Given task 1:
In the passage on art practice, what example of an art-book exercise for hand-eye skills is given?
Given task 2:
Transcribe the passage on art practice word for word, starting at "The ability to" and ending at "will get there.".

The ability to paint or sculpt or draw is mechanical. It’s muscles and tendons, joints and ligaments, all working in coordination with the eyes. Much frustration in art comes from people not being able to get them all working together – particularly in adults who have returned to art after a break of years or even decades. Well, sadly, unless you are wired up in a very unusual way, that’s normal. The old saying about 'never forgetting how to ride a bicycle' is just as true for art ... you’re going to be a bit wobbly if you haven't done it for a while. But practice will make it better. And if you're complete novice, you'll get some cuts and scuffs and scream in frustration occasionally ... but you will get there.
Many art books provide exercises that will help you to hone your hand-eye skills; things like drawing the same-sized circle over and over again. Yawn. Really? Is that really the most entertaining way to retrain our muscles? I’d suggest that a much more fun way is to do some colouring in.

Material:
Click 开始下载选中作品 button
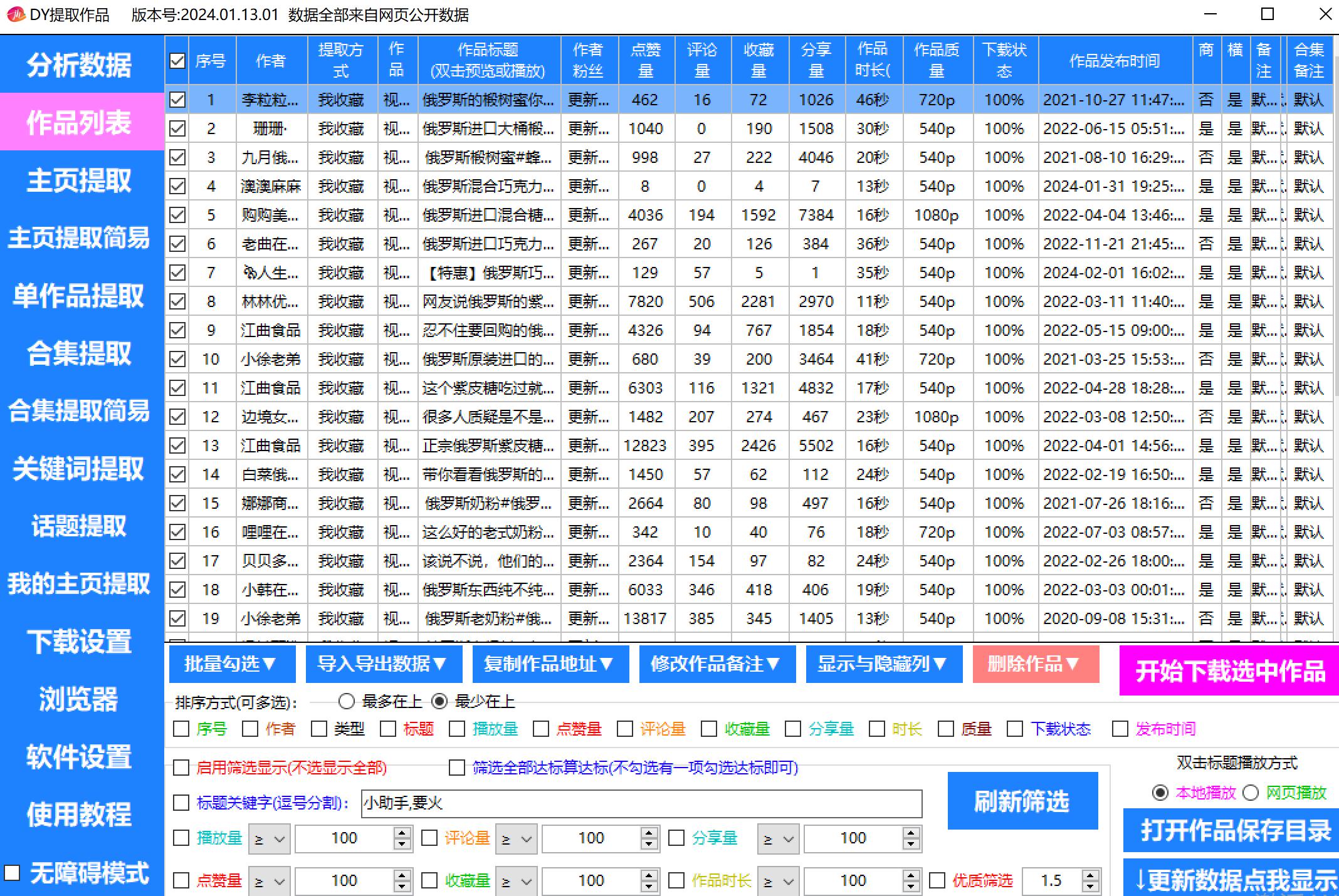The height and width of the screenshot is (896, 1339). click(x=1230, y=672)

Expected answer 1:
Drawing the same-sized circle over and over again.

Expected answer 2:
The ability to paint or sculpt or draw is mechanical. It’s muscles and tendons, joints and ligaments, all working in coordination with the eyes. Much frustration in art comes from people not being able to get them all working together – particularly in adults who have returned to art after a break of years or even decades. Well, sadly, unless you are wired up in a very unusual way, that’s normal. The old saying about 'never forgetting how to ride a bicycle' is just as true for art ... you’re going to be a bit wobbly if you haven't done it for a while. But practice will make it better. And if you're complete novice, you'll get some cuts and scuffs and scream in frustration occasionally ... but you will get there.